No primeiro, um filme suíço, o jovem Motti atinge a idade de casar e a mãe dedica toda a sua energia à tarefa de encontrar uma mulher para o filho. O diretor usa o falso artifício de separar ficção de realidade. Ou seja, Motti, em alguns momentos, ignora a própria cena para explicar ao público o que se passa do ponto de vista do judeu ortodoxo. Se por um lado é didático; por outro, quebra a sequência. Motti explica, por exemplo, como o judeu ortodoxo ignora o imponderável ao programar sua vida: nasce, é circuncidado, aos 13 anos tem seu bar-mitzvá, casa-se com uma garota da comunidade e, para o resto da vida, se dedica a fazer filhos, orar e trabalhar. O próprio filme se encarrega de mostrar que não é bem assim, mas…

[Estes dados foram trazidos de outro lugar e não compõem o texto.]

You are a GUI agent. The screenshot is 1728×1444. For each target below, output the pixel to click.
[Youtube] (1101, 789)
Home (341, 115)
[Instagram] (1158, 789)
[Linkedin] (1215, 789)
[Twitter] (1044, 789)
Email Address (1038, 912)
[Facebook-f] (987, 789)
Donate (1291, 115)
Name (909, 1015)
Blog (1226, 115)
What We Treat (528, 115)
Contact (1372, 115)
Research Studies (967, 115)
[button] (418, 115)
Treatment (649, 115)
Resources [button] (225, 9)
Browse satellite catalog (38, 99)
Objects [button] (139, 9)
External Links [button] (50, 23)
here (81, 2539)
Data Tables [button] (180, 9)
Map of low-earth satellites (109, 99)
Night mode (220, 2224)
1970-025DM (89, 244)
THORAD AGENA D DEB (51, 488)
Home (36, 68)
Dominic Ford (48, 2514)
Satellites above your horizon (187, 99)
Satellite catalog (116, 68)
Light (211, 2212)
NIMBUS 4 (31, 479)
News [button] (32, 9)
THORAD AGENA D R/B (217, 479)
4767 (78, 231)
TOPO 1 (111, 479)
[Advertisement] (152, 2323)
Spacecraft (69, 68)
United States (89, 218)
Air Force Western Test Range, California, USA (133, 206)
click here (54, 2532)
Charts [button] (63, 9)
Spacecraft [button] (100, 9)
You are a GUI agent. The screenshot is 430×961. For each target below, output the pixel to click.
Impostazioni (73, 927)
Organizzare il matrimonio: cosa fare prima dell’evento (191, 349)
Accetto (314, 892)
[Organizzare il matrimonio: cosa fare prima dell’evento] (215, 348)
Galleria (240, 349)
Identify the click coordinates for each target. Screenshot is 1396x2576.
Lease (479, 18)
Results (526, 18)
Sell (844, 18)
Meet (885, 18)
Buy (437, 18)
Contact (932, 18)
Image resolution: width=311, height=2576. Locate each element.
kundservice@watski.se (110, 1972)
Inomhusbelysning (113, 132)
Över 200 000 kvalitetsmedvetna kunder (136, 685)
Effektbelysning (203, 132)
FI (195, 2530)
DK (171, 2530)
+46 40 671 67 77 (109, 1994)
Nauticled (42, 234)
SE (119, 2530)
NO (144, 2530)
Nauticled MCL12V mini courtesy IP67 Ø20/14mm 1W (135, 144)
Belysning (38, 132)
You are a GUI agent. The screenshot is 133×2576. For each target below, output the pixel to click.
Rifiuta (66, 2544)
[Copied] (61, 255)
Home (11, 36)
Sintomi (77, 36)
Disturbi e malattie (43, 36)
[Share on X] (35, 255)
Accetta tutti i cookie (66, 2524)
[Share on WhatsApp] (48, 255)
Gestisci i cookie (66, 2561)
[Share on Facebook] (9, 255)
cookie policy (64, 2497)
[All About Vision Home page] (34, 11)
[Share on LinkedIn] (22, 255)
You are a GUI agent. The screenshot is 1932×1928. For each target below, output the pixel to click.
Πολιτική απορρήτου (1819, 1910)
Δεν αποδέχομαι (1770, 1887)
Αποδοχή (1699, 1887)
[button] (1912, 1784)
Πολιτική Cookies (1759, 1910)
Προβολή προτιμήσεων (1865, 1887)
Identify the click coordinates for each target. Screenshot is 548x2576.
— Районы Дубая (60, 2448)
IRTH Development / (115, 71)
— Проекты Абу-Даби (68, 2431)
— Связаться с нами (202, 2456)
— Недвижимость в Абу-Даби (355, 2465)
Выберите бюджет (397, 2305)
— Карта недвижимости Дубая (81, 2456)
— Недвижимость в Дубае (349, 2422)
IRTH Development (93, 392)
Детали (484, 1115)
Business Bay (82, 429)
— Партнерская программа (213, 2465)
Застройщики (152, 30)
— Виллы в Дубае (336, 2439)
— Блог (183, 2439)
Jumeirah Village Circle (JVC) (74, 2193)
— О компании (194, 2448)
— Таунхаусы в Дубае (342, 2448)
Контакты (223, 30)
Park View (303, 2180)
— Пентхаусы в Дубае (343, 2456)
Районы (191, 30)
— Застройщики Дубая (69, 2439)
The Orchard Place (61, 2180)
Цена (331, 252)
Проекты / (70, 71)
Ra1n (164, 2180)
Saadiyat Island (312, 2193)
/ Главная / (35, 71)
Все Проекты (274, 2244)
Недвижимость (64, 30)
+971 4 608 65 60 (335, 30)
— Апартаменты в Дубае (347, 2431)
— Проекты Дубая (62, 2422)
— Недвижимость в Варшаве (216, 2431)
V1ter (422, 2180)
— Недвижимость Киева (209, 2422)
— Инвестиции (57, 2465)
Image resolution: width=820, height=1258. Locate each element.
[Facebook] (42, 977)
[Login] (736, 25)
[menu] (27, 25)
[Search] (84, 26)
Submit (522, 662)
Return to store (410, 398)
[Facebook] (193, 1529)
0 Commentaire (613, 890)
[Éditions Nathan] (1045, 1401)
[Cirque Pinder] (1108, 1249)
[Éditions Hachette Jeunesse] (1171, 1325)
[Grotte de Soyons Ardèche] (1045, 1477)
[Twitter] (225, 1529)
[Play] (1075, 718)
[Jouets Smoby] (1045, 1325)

No segundo, um filme uruguaio, o velho Jacobo só faz uma coisa na vida, trabalhar na sua modesta fábrica de meias. Lembra muito o Bom Retiro da década de 1970 do século passado, quando os judeus dominavam a moda, o prêt-à-porter tupiniquim que atraía gente de todo o país para a fervilhante José Paulino. É uma viagem no tempo. A rotina domina as primeiras tomadas. Quando Jacobo chega, Marta, a faz-tudo, já o espera na porta. Entram, ele liga as máquinas e segue para o escritório; ela coloca o uniforme e sobe as escadas do mezanino para preparar o chá. Chegam as funcionárias e a decadente fábrica entra em atividade. Um ambiente tóxico, assombrado pela tristeza e atolado num presente frágil que não dá pista da existência de futuro, mas…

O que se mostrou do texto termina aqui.